--- Problem ---
Whenever a line in the records below contains "after", pick it out.

** Provided entries follows **

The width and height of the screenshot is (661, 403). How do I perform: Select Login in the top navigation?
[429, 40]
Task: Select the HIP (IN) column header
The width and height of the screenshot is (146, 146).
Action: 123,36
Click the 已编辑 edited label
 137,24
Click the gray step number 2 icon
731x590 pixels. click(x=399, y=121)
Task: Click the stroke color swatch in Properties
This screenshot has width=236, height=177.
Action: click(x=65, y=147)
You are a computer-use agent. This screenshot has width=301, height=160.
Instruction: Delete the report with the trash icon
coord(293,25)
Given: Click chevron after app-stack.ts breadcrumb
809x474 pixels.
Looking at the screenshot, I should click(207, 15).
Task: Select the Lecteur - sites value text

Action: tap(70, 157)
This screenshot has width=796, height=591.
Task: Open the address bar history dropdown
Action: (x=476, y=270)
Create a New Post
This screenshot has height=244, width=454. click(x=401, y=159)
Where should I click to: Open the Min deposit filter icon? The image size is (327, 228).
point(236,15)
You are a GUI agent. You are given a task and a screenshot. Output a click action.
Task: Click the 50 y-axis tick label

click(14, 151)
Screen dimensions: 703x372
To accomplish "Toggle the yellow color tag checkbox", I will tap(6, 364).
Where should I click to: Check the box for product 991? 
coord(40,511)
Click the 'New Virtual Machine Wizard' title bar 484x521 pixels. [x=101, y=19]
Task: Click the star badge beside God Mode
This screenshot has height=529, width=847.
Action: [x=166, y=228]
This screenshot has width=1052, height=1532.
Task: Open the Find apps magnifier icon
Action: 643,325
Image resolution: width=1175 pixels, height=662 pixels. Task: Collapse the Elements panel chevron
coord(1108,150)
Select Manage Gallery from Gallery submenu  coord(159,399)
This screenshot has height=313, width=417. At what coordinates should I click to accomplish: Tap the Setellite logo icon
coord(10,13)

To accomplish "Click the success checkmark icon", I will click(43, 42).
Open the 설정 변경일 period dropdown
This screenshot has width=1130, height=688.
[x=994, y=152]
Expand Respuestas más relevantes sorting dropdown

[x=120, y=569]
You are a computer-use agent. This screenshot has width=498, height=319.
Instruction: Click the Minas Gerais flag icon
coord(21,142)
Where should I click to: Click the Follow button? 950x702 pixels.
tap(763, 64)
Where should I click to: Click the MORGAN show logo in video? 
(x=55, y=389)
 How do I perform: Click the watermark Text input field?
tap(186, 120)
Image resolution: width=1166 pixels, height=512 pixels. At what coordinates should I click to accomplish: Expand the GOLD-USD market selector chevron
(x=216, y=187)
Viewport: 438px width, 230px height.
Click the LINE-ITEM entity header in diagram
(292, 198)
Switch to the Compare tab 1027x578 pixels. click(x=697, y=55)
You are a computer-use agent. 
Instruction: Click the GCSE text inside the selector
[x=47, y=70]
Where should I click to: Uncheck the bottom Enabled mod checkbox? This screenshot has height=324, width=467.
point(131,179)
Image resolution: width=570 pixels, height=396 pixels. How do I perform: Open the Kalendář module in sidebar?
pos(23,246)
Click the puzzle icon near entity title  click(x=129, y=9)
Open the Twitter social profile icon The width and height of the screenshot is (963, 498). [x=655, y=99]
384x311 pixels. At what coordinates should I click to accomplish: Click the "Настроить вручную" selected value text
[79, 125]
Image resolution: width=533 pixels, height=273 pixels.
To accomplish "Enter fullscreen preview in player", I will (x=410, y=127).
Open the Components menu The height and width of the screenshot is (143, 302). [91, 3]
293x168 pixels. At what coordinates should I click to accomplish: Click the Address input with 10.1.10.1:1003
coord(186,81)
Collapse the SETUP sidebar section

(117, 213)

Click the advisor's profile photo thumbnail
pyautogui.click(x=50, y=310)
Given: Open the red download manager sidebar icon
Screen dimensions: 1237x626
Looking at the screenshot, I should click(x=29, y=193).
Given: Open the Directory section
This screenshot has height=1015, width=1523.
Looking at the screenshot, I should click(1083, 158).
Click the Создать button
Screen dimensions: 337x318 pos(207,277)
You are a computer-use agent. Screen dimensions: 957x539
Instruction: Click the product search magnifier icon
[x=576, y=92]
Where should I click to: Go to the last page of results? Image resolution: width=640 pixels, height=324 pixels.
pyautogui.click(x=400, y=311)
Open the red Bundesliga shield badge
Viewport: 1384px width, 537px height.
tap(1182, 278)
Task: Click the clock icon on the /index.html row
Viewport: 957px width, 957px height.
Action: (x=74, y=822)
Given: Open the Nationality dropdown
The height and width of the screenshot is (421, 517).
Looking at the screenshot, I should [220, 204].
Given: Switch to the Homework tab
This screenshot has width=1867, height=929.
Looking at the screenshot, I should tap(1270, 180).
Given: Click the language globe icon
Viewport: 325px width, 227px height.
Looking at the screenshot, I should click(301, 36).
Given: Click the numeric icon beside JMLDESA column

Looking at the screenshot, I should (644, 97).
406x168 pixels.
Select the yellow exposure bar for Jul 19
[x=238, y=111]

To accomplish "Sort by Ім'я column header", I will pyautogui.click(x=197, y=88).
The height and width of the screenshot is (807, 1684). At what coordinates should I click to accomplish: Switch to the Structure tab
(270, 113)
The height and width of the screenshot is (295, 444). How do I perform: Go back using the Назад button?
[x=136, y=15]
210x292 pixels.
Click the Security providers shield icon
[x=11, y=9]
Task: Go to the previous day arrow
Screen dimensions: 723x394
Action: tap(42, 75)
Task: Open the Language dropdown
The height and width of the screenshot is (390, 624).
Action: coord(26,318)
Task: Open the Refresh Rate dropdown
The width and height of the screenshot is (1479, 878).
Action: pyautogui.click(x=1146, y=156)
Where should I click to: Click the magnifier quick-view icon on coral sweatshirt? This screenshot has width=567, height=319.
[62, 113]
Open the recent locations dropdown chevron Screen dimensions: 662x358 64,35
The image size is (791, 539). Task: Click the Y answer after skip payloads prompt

** End of Provided entries **

--- Exercise response ---
Given: Click chevron after app-stack.ts breadcrumb
The image size is (791, 539). Task: Click the Y answer after skip payloads prompt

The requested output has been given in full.